Two hundred years ago, Congressman Davy Crockett — yes, that Davy Crockett, the coonskin-cap guy who could shoot straighter than most modern politicians can think — gave a little speech called “Not Yours to Give.” He was scolded by a farmer named Horatio Bunce, who reminded him that the money in the U.S. Treasury does not belong to Congress. It belongs to us. The people who earned it. The ones who still work, pay taxes, and haven’t figured out how to make laziness a career field.
The Original “Shutdown” Was Moral Backbone
When Bunce told Crockett “it’s not yours to give,” he meant that the government had no constitutional right to hand out charity checks — no matter how tear-jerking the cause. Charity was supposed to come from churches, neighbors, and private citizens, not bureaucrats with clipboards and debit cards. Crockett got the message. Congress today wouldn’t. They’d vote themselves a pay raise and then call it “economic stimulus.”
Fast-Forward to Today’s Federal Circus
Now we’re two centuries later, and Washington’s still pretending it’s Santa Claus with a $35 trillion credit card. We’ve created a national nanny state that pays 12% of its population not to work and calls it compassion. Meanwhile, productive citizens are told to “pay their fair share” — which is code for “shut up and fund the votes we’re buying.”
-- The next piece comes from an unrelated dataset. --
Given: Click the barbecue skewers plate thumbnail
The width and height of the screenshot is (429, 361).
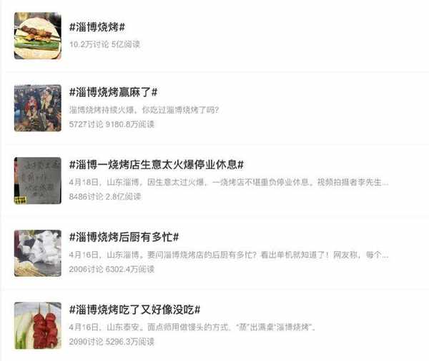Looking at the screenshot, I should point(38,36).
Here’s a wild idea: maybe if we followed Crockett’s advice, the “shutdown” wouldn’t even matter. If the federal government stopped trying to manage every detail of human existence — from your thermostat to your diet — maybe we’d rediscover what government was actually for.
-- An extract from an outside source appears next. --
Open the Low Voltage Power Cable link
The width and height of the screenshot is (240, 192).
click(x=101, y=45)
John Locke Already Told Us the Assignment
The purpose of government, Locke said, was to protect our natural rights — life, liberty, and property. Period. Not “life, liberty, and lifetime benefits until the next administration.” When government starts thinking it’s God, it forgets that its power was only borrowed from the governed. Locke believed people formed governments to protect what they already owned, not to redistribute it like raffle prizes at a welfare seminar.
When Everything’s a Right, Nothing Is
We’ve now labeled everything a “human right” — healthcare, housing, Wi-Fi, childcare, gender reassignment surgery for your hamster — until the term means absolutely nothing. Crockett warned us that once Congress started giving away other people’s money, it would never stop. And here we are, two centuries later, with a federal budget so bloated it could qualify as its own ZIP code.
Maybe a Shutdown Is a Blessing
Maybe the “shutdown” isn’t a crisis. Maybe it’s a national detox. Like when you finally take away the toddler’s pacifier and let them scream it out. Washington needs to go cold turkey from its addiction to spending money it didn’t earn. If you want compassion, give from your own wallet. If you want control, run for office. But don’t call your greed “charity.”
Time to Remember Davy
If Davy Crockett were alive today, he’d probably walk into Congress, slap a stack of spending bills on the floor, and growl, “Not yours to give.” Then he’d saddle up, ride home, and fix the economy by actually doing something useful — like hunting dinner.
So let the federal government stay “shut down.” The states can handle their own business, the churches can handle charity, and the rest of us will handle freedom. The Republic doesn’t need a nanny. It just needs a backbone.